### Exercise aim
Please report how many lines in the records below contain "each". Reply with the number alone.

Saved data entries:

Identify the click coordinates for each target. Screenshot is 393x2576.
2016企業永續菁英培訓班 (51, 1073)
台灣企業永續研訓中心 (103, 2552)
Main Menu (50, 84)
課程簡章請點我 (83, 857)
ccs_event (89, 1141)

...

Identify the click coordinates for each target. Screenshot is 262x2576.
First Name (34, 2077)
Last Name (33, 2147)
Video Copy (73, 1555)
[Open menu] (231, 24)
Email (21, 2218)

### Response to the exercise
2